13. Administration of the Plan.

    (a)  Except as provided in Section 11(f), full power and authority
         to construe, interpret and administer this Plan shall be vested
         in the Administrator, who may from time to time adopt any rules
         or regulations the Administrator determines are necessary or
         appropriate.  If there is no Administrator, the power and
         authority of the Administrator shall rest with Board; however,
         no member of the Board shall participate in any decision
         affecting uniquely such member as a Participant.  Decisions of
         the Administrator, the ad hoc committee described in Section
         11(f) and the Board made in good faith, shall be final,
         conclusive and binding upon all parties.

    (b)  In the absence of bad faith or gross neglect of duty, neither
         the Administrator nor any member of the Benefit Review
         Committee, Compensation Committee, or Board of Directors shall
         have any liability to the Corporation or to any other person,
         firm or corporation arising out of or connected with the
         administration of this Plan for any decision made respecting
         this Plan or its administration.
━━━━━━
EXERCISE A.
From paragraph (b) of the plan administration section, list every person or body described as having no liability in the absence of bad faith or gross neglect of duty.
EXERCISE B.
Summarize the plan administration section in two sentences.
EXERCISE C.
Reproduce the plan administration section verbatim, starting at "13. Administration of" and ending at "upon all parties.".
The material placed after this sentence has no connection to the plan administration section.
━━━━━━
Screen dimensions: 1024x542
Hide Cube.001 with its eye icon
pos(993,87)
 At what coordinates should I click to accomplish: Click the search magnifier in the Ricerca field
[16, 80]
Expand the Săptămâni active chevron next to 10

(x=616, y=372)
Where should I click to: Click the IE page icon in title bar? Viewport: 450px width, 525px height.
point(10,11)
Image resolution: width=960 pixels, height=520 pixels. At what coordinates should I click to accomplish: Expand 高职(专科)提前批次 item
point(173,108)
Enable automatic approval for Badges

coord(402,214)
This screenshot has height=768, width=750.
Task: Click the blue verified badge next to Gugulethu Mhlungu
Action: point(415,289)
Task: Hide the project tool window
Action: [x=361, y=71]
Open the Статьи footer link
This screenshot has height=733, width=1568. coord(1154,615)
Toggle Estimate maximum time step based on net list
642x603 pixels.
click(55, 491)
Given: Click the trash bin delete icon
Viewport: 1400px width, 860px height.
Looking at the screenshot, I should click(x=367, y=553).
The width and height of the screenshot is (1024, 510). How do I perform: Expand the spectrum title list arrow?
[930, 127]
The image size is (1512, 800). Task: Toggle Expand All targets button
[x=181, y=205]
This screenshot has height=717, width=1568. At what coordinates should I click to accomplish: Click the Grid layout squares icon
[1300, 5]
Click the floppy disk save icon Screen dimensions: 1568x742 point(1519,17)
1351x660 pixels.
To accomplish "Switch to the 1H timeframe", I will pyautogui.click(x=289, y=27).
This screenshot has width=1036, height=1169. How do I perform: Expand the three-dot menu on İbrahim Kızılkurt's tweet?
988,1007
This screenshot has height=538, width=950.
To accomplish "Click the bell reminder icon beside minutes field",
━━━━━━
FULL SOLUTION A.
- The Administrator
- Any member of the Benefit Review Committee
- Any member of the Compensation Committee
- Any member of the Board of Directors

FULL SOLUTION B.
Except as provided in Section 11(f), the Administrator holds full power to construe, interpret and administer the Plan, with that authority resting with the Board if there is no Administrator, and good-faith decisions of the Administrator, the ad hoc committee and the Board are final and binding on all parties. Absent bad faith or gross neglect of duty, neither the Administrator nor any member of the Benefit Review Committee, Compensation Committee or Board of Directors bears liability for decisions concerning the Plan or its administration.

FULL SOLUTION C.
13. Administration of the Plan.

    (a)  Except as provided in Section 11(f), full power and authority
         to construe, interpret and administer this Plan shall be vested
         in the Administrator, who may from time to time adopt any rules
         or regulations the Administrator determines are necessary or
         appropriate.  If there is no Administrator, the power and
         authority of the Administrator shall rest with Board; however,
         no member of the Board shall participate in any decision
         affecting uniquely such member as a Participant.  Decisions of
         the Administrator, the ad hoc committee described in Section
         11(f) and the Board made in good faith, shall be final,
         conclusive and binding upon all parties.